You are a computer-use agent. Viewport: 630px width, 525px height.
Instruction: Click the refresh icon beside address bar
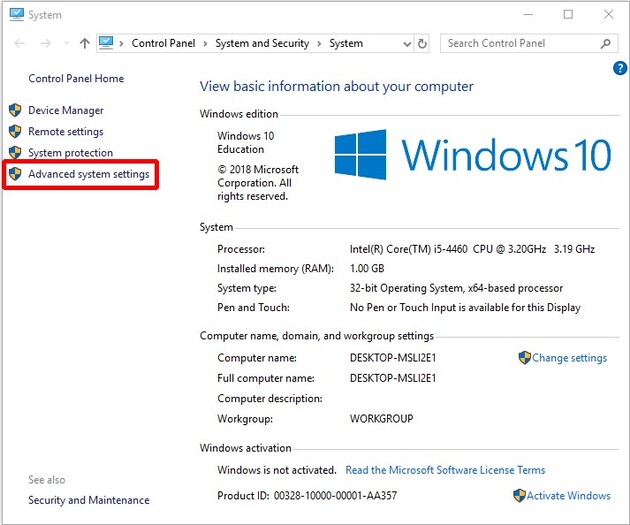coord(423,44)
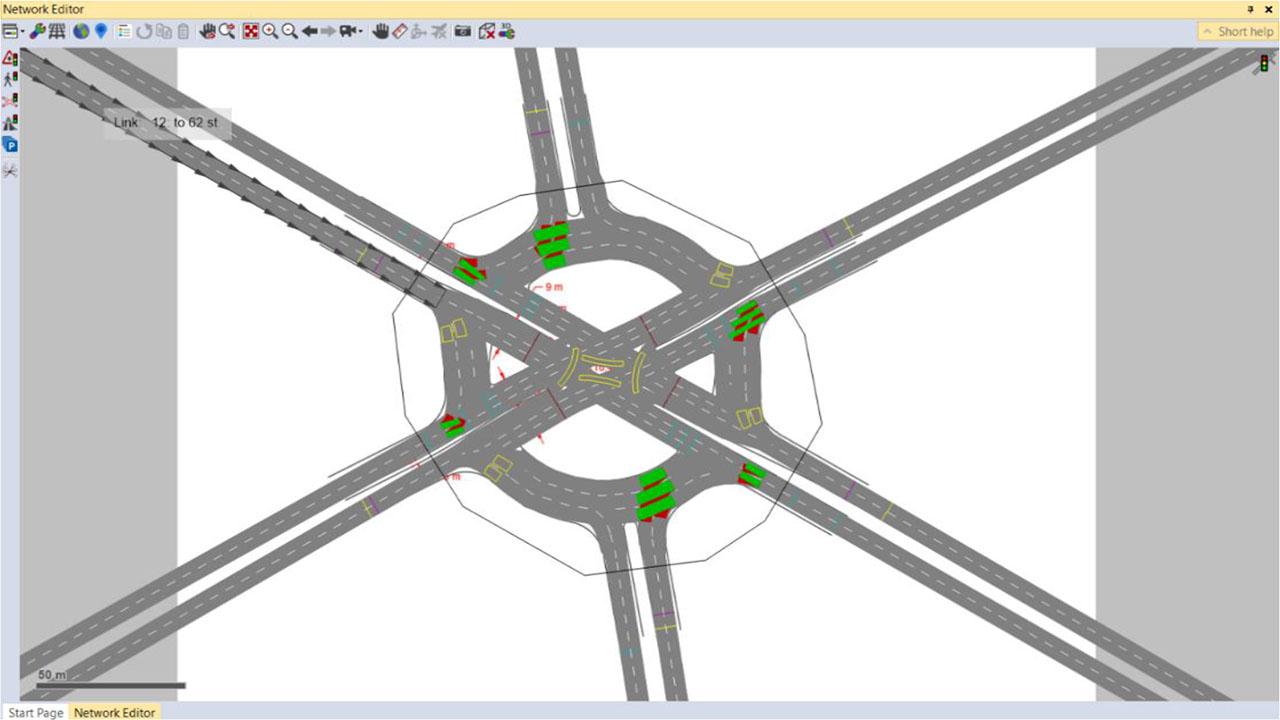This screenshot has height=720, width=1280.
Task: Click the camera screenshot icon
Action: [463, 32]
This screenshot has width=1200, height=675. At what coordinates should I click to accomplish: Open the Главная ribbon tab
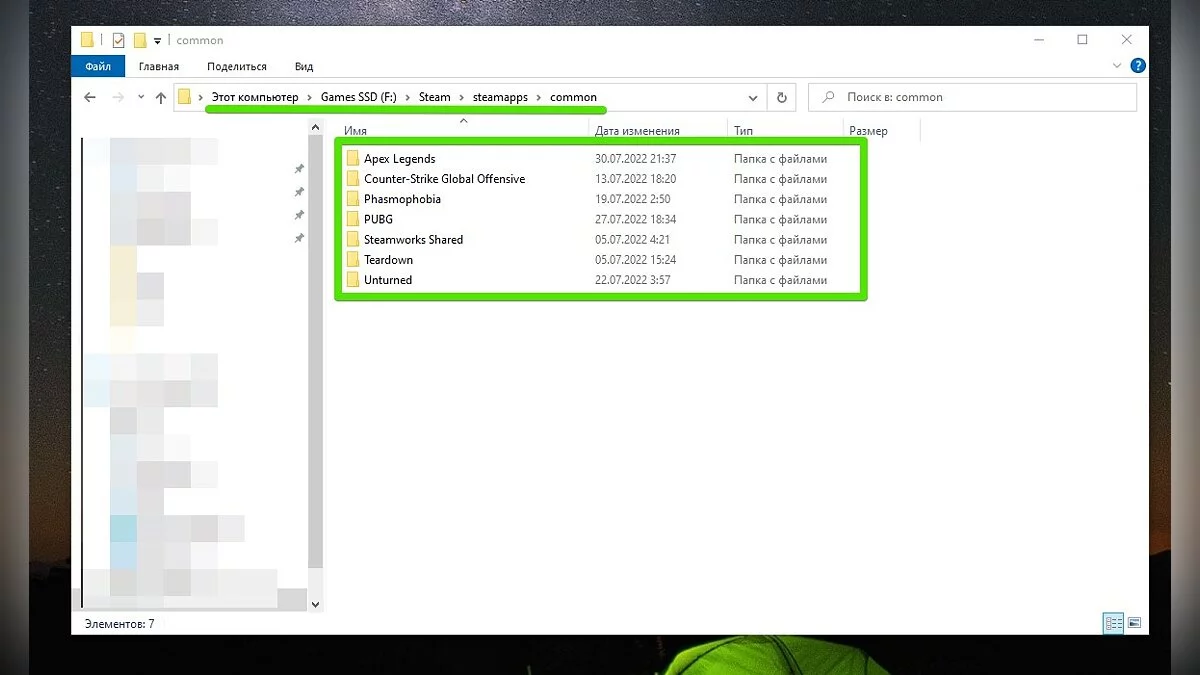(159, 66)
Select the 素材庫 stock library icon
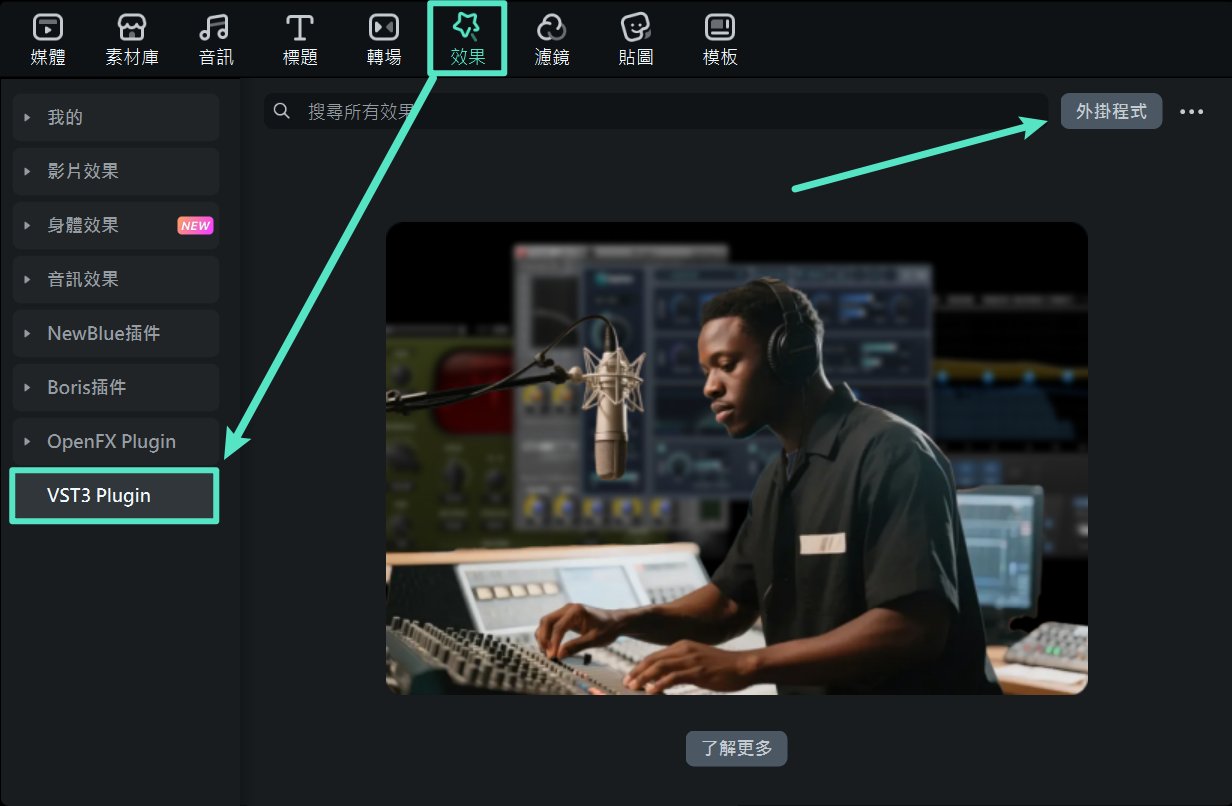1232x806 pixels. click(132, 28)
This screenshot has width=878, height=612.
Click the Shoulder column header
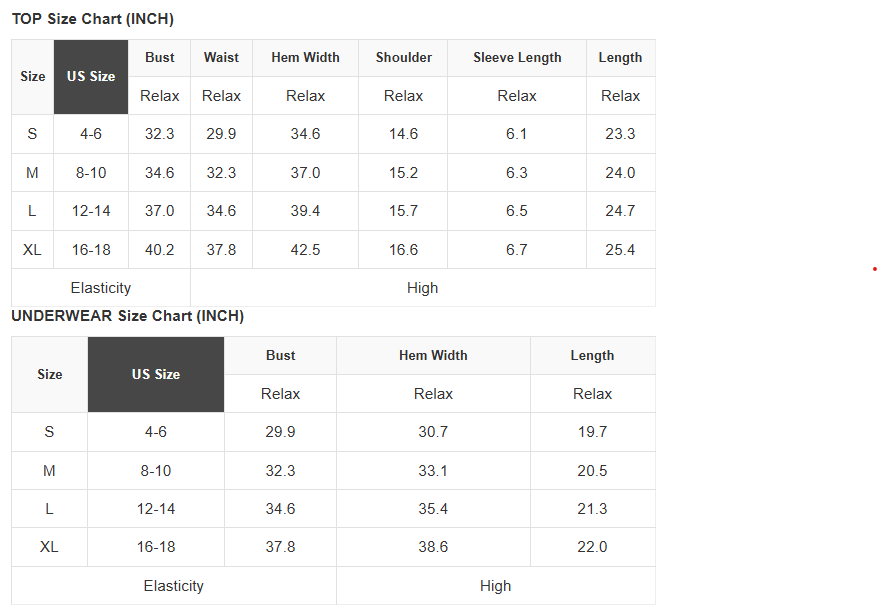coord(404,58)
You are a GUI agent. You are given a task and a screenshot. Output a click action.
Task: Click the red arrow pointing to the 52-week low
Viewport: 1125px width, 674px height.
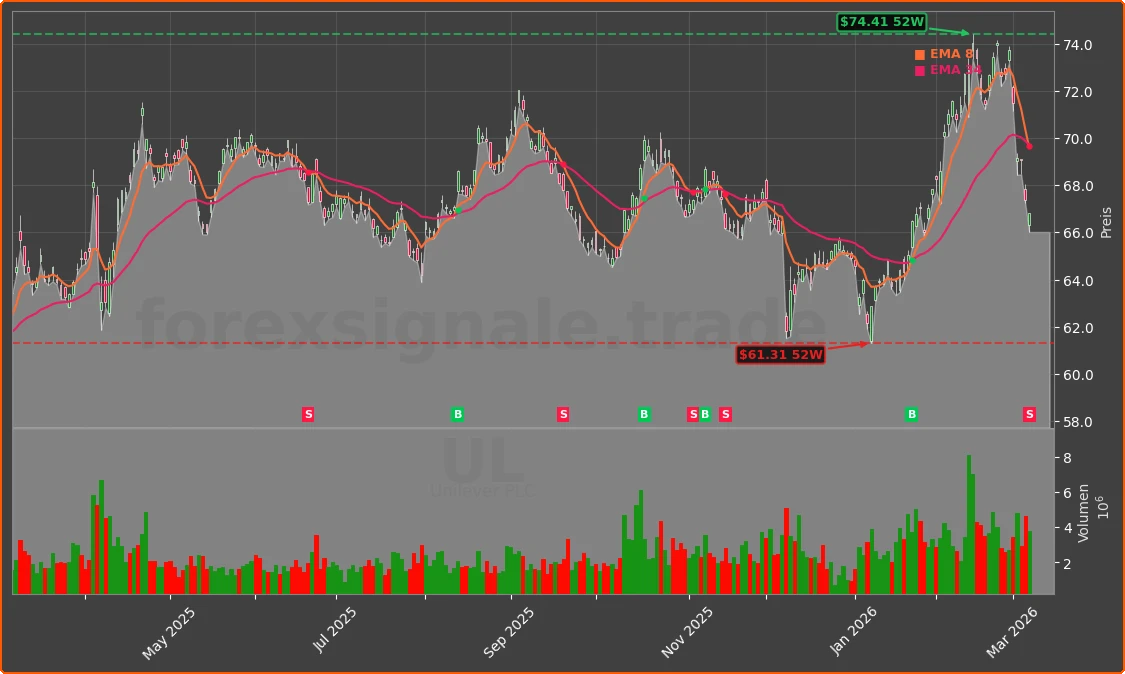coord(850,343)
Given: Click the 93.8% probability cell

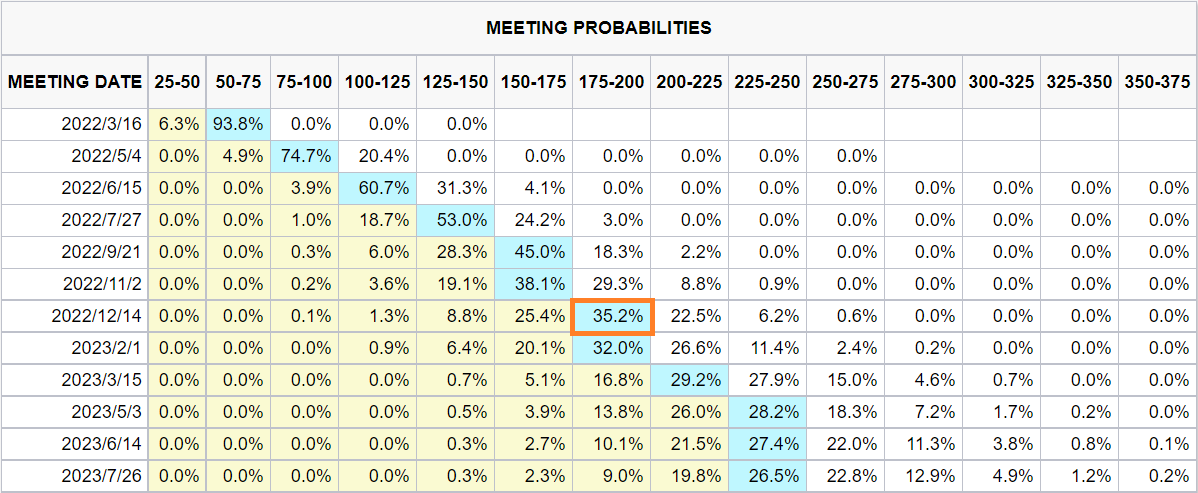Looking at the screenshot, I should (x=238, y=125).
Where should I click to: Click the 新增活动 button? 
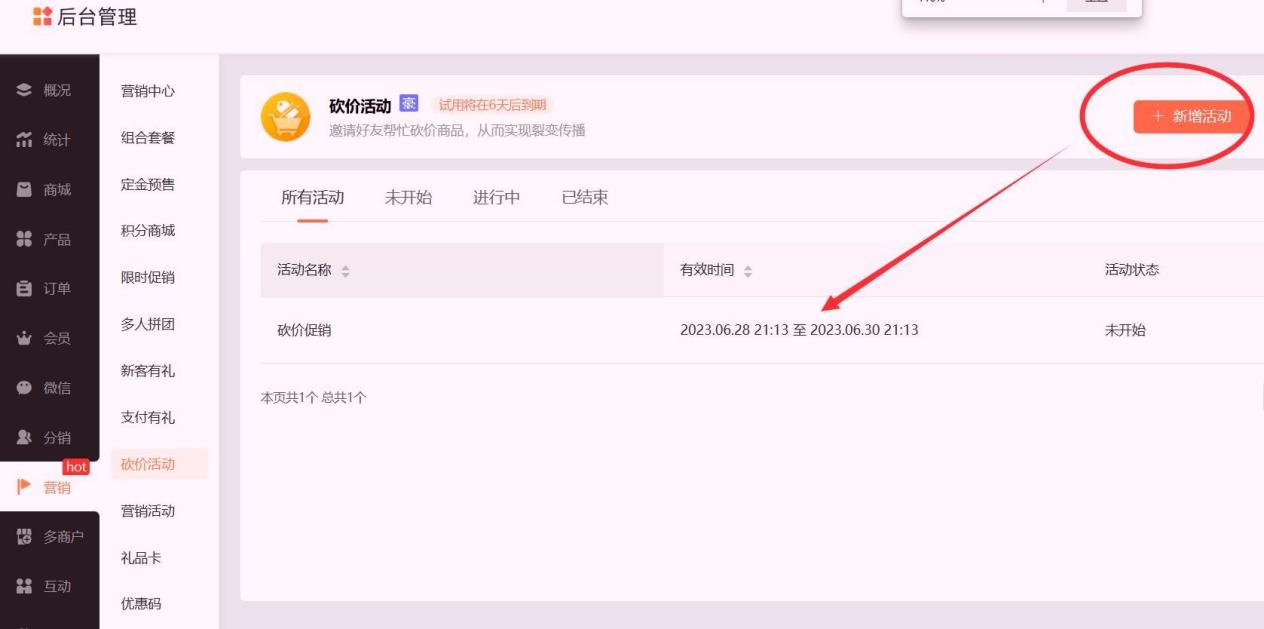[x=1191, y=117]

——

*Try it*.
Output the data verbatim, images excluded.

*Problem solution*.
You are a computer-use agent. Viewport: 630px width, 525px height.
Instruction: Click the refresh icon beside address bar
coord(423,44)
This screenshot has height=720, width=1280.
Task: Click the camera screenshot icon
Action: [463, 32]
This screenshot has width=1200, height=675. At what coordinates should I click to accomplish: Open the Главная ribbon tab
(159, 66)
Select the 素材庫 stock library icon
1232x806 pixels. click(132, 28)
This screenshot has width=878, height=612.
Click the Shoulder column header
coord(404,58)
You are a GUI agent. You are given a task and a screenshot. Output a click action.
Task: Click the red arrow pointing to the 52-week low
Viewport: 1125px width, 674px height.
coord(850,343)
Given: Click the 93.8% probability cell

Looking at the screenshot, I should (x=238, y=125).
Where should I click to: Click the 新增活动 button? 
[x=1191, y=117]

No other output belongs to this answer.